About this practice
Resource Mapping is a simple way to notice what already helps you feel steady and do what matters—then turn it into small, realistic steps. Instead of focusing on problems, you gather your strengths, supportive people, helpful tools and places, and the values that motivate you. Research on strengths use, social support, and “if–then” planning shows that clarifying resources can lower stress, improve follow‑through, and increase wellbeing. This practice is practical, creative, and suitable for anyone who wants more clarity, confidence, and everyday support.
Preparation
Set aside 20–40 minutes in a quiet spot. Use a notebook, a sheet of paper, or a notes app.
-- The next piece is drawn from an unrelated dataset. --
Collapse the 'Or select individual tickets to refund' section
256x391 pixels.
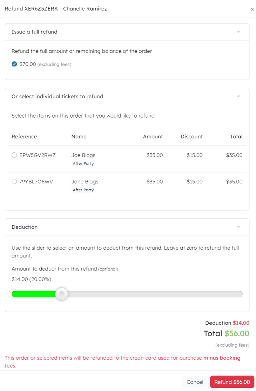click(238, 96)
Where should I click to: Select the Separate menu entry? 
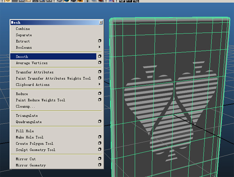coord(24,35)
Draw a circle in the middle and write “Me.” Around it, leave space for four areas: Inner strengths, People and community, Tools and places, Values and motivation.
Instructions
- Arrive and set intention. Sit comfortably, relax your shoulders, and take one slow breath. Write today’s date and one sentence about what you want this map to support (for example, “more calm after work” or “easier mornings”).
- Gather your resources. For each area, jot short, concrete phrases. Inner strengths: qualities you rely on, skills you’ve built, times you handled challenges. People and community: friends, family, colleagues, mentors, groups, or professionals who are kind or dependable. Tools and places: routines, apps, notes, music, movement, nature spots, libraries, financial or practical supports. Values and motivation: what matters to you—learning, kindness, health, creativity, service.
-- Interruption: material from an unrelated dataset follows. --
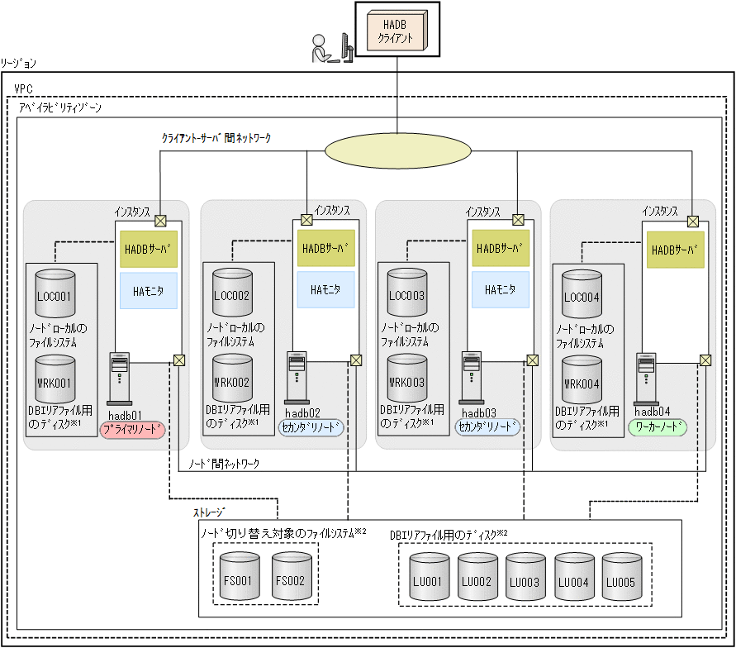
Task: Click the top network port on hadb04 instance
Action: click(x=693, y=221)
- Draw your map. Place items that feel most helpful closer to “Me.” Add lines where things connect (a morning walk links to “health,” “friend I text,” and “park path”). Keep it simple; it’s a living sketch, not a perfect diagram.
- Check access and ease. Mark each item as easy, medium, or hard to use right now. For anything not easy, write one small way to make it easier—schedule it, ask for help, set a reminder, move an object where you’ll see it.
- Turn supports into tiny actions. Choose two or three items and create small, specific “if–then” plans. Examples: “If it’s 8:30 p.m., then I make tea and read for 10 minutes”, “If I feel pre‑meeting nerves, then I message a colleague and take three slow breaths”, “If lunchtime arrives, then I walk around the block and notice three trees”.
- Close and track. Underline one takeaway from your map. Pick one plan to try in the next 24 hours. Tomorrow, add a one‑line note: what you used, what helped, and one tweak for next time.
Prompts to explore
- When have I handled something similar well, and what supported me?
- Which person, place, or practice helps me feel even 10–20% steadier?
- What small change today would make it easier to use one resource this week?
Rhythm and updates
Spend 5–10 minutes each week to review and refresh your map. Add new supports, adjust what’s realistic, and refine your if–then plans as your life changes.
Practice with Care
Your map is a tool for everyday support, not a crisis plan. If you feel overwhelmed, focus on one resource and one tiny action, or pause to ground in your senses. Protect your privacy when listing names or locations. Consider inviting a trusted friend to build maps together, or consult a mental health professional if strong emotions or complex obstacles arise. With steady, gentle use, a Personal Resource Map can boost clarity, reduce stress, and help you move toward a life that feels more supported and meaningful.